Inflection once marketed itself as a proud independent AI lab. They then proved that a dying breed.
It takes on added weight when considering Microsoft’s existing partnerships in the AI field. The company has already invested a total of some $13 billion in OpenAI, raising questions about market concentration.
Thickening the plot, Microsoft recently retreated from its non-voting seat at OpenAI. Experts say this likely resulted from a decision to rein in the company’s oversight to appease antitrust authorities.
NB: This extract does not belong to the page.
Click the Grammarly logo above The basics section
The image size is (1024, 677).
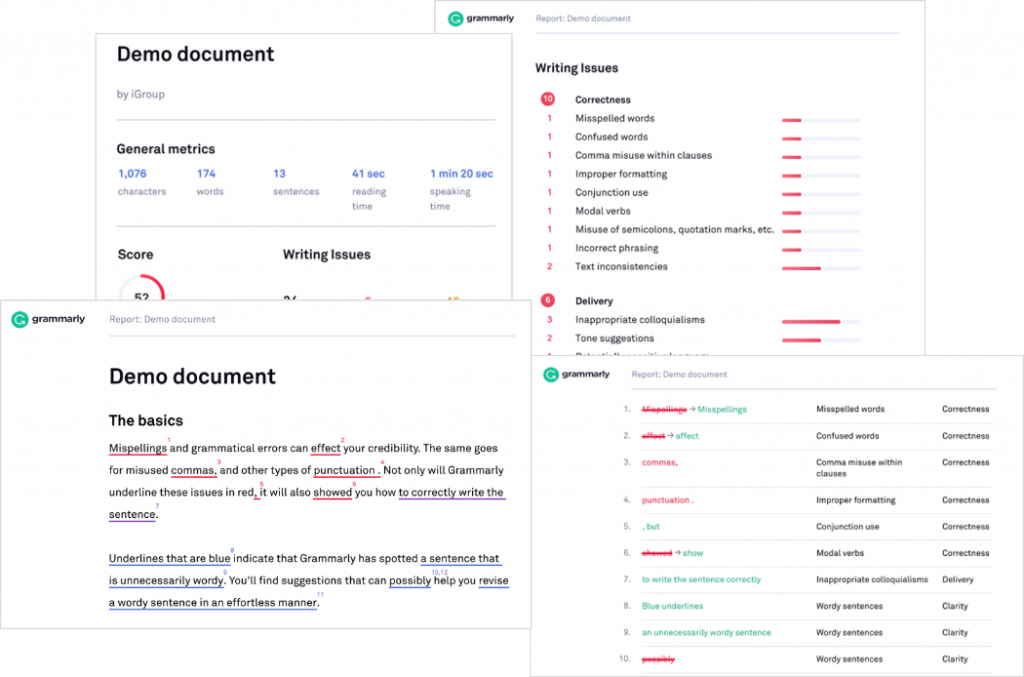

Alex Haffner, a competition partner at law firm Fladgate, said of Microsoft’s surprise decision, “It is hard not to conclude that Microsoft’s decision has been heavily influenced by the ongoing competition/antitrust scrutiny of its (and other major tech players) influence over emerging AI players such as OpenAI.”
A trust deficit?
Both the YouTube data mining scandal and Microsoft’s hiring practices contribute to a growing trust deficit between Big Tech and the public.
An immediate impact is that content creators have become more guarded about their work in fear of exploitation.
This could have a knock-on effect on content creation and sharing, ultimately impoverishing the very platforms that tech companies rely on for data.
Similarly, the concentration of AI talent in a few major companies is homogenizing AI development and limiting diversity.
For tech companies, rebuilding trust will likely require more than just compliance with future regulations and antitrust investigations.
Questions linger: can we harness the true potential of AI while preserving ethics, fair competition, and public trust?